In the lines from the one containing "Task: Open Роза Михова commenter name link" to the one containing "will (309, 23).", substitute "column heading" for every "column header" and reproduce only those lines, leaving everything else unchanged.

_ _ _

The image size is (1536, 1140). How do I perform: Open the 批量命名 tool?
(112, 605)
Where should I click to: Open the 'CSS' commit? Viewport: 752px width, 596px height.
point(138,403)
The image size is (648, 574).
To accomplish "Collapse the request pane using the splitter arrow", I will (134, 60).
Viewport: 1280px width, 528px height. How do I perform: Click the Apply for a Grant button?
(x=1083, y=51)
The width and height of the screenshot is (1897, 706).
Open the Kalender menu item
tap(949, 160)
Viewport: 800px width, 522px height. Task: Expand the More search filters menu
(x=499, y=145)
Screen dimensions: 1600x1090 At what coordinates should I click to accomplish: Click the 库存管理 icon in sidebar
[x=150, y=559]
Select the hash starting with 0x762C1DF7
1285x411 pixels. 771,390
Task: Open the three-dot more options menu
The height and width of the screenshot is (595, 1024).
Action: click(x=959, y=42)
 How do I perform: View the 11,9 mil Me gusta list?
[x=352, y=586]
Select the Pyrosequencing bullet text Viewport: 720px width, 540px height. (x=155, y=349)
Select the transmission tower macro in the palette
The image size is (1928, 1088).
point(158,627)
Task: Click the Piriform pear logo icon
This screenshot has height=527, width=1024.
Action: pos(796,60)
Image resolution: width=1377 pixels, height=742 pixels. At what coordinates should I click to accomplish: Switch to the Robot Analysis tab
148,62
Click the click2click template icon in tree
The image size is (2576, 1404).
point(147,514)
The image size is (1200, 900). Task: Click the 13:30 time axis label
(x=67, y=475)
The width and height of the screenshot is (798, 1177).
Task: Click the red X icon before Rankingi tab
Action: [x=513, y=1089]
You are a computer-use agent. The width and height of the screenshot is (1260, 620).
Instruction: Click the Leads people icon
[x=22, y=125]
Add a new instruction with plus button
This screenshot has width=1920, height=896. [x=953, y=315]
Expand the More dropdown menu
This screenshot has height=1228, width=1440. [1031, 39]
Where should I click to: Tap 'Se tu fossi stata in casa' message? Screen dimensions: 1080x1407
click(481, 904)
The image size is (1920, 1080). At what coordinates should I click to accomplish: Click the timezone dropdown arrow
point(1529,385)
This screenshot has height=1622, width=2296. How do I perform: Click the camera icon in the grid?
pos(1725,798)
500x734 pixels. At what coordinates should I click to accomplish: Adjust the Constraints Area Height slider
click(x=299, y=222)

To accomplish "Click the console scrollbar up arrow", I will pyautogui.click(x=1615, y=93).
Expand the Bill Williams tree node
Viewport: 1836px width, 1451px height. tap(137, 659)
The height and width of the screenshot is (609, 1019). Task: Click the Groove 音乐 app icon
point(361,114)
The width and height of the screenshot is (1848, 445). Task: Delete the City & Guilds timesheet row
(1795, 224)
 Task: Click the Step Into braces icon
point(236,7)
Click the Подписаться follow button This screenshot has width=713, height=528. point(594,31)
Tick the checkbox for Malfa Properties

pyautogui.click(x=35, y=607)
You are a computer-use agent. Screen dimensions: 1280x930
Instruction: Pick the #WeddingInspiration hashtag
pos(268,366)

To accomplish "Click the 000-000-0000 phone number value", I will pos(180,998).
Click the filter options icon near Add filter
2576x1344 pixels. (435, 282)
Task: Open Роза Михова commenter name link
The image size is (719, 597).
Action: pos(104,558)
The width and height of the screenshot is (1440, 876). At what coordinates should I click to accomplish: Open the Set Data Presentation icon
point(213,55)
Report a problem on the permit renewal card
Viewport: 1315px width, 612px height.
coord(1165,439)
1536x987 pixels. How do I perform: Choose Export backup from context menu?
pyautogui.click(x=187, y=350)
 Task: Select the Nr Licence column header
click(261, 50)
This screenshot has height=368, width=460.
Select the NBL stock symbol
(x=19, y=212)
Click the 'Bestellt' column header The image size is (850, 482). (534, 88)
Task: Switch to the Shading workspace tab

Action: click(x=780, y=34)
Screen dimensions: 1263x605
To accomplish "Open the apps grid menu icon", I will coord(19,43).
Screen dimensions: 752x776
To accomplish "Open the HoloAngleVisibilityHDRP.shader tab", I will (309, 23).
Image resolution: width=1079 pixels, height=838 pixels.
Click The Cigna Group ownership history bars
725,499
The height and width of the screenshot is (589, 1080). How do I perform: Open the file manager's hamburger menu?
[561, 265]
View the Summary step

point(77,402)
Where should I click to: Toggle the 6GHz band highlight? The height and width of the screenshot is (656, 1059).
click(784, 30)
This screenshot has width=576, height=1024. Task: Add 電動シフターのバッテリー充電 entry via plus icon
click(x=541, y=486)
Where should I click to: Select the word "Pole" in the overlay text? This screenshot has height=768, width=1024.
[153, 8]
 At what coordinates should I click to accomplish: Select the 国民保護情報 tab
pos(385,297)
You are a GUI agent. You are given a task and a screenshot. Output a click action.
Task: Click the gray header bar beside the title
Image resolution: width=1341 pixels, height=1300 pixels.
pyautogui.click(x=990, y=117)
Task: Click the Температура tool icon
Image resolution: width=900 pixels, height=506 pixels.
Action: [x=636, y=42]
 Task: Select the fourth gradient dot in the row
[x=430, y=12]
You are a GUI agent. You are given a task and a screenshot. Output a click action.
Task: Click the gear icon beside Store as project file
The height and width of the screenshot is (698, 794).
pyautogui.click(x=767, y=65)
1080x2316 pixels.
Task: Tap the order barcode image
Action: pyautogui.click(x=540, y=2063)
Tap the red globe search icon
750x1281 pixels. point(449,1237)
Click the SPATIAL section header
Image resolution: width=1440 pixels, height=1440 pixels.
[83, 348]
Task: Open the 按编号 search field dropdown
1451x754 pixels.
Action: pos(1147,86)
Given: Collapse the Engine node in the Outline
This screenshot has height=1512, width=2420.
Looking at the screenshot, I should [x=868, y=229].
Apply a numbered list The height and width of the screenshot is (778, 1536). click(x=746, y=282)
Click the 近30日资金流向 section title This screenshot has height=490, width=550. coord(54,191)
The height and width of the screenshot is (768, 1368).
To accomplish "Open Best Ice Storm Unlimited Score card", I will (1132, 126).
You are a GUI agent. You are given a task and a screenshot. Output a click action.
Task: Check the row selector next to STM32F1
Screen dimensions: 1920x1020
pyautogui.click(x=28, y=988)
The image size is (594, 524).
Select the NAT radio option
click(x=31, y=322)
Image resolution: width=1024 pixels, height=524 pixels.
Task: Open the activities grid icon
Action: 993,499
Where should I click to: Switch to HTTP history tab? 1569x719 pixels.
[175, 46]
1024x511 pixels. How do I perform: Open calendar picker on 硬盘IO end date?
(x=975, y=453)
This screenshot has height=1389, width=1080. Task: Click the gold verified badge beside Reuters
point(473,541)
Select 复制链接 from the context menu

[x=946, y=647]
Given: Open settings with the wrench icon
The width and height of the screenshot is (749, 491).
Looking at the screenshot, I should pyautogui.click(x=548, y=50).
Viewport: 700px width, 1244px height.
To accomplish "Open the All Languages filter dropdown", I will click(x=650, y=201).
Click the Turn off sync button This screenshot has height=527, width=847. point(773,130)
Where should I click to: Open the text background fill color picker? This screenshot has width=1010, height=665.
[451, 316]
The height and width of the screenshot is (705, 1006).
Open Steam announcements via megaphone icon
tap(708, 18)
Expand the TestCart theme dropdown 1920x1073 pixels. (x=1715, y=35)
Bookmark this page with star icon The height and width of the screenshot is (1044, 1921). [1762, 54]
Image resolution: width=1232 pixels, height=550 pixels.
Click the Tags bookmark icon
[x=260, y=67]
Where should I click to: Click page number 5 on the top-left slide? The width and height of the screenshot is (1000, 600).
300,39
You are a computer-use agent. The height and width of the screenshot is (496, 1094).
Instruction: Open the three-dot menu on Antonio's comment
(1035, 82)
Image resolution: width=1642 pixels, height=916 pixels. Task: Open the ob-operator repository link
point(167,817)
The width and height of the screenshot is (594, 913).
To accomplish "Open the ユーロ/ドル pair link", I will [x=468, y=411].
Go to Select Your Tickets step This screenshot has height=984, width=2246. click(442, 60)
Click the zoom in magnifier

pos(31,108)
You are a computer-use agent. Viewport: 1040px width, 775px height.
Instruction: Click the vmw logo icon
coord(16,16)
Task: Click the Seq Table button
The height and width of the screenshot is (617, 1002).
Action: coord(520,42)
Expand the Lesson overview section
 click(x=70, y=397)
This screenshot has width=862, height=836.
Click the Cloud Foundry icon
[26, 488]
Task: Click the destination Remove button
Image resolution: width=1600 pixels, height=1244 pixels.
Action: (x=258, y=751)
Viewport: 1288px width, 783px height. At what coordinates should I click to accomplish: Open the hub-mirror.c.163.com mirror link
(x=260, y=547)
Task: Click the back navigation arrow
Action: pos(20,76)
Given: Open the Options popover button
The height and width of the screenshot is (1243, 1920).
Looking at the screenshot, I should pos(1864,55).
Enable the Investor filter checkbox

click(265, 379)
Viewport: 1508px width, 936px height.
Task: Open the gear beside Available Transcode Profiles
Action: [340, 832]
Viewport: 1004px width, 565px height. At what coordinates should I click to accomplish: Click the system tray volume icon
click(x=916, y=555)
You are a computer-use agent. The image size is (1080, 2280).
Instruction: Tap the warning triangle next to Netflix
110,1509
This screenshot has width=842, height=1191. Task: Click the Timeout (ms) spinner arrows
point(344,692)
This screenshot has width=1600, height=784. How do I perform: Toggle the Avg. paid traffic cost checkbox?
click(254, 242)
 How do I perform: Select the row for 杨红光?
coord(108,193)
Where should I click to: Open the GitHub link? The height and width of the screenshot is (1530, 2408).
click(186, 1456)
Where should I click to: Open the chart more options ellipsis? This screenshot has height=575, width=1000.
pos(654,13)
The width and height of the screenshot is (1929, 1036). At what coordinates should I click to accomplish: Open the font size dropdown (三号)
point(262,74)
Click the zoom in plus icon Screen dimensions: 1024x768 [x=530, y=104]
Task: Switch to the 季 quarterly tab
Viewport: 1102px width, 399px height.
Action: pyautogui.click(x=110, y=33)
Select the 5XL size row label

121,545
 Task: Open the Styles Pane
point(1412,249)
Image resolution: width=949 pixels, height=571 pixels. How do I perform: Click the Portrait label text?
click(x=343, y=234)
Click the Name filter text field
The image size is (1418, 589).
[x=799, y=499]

_ _ _

Final result -
Task: Open Роза Михова commenter name link
The image size is (719, 597).
Action: pos(104,558)
The width and height of the screenshot is (1440, 876). At what coordinates should I click to accomplish: Open the Set Data Presentation icon
point(213,55)
Report a problem on the permit renewal card
Viewport: 1315px width, 612px height.
coord(1165,439)
1536x987 pixels. How do I perform: Choose Export backup from context menu?
pyautogui.click(x=187, y=350)
 Task: Select the Nr Licence column heading
click(261, 50)
This screenshot has height=368, width=460.
Select the NBL stock symbol
(x=19, y=212)
Click the 'Bestellt' column heading The image size is (850, 482). (534, 88)
Task: Switch to the Shading workspace tab

Action: click(x=780, y=34)
Screen dimensions: 1263x605
To accomplish "Open the apps grid menu icon", I will coord(19,43).
Screen dimensions: 752x776
To accomplish "Open the HoloAngleVisibilityHDRP.shader tab", I will (309, 23).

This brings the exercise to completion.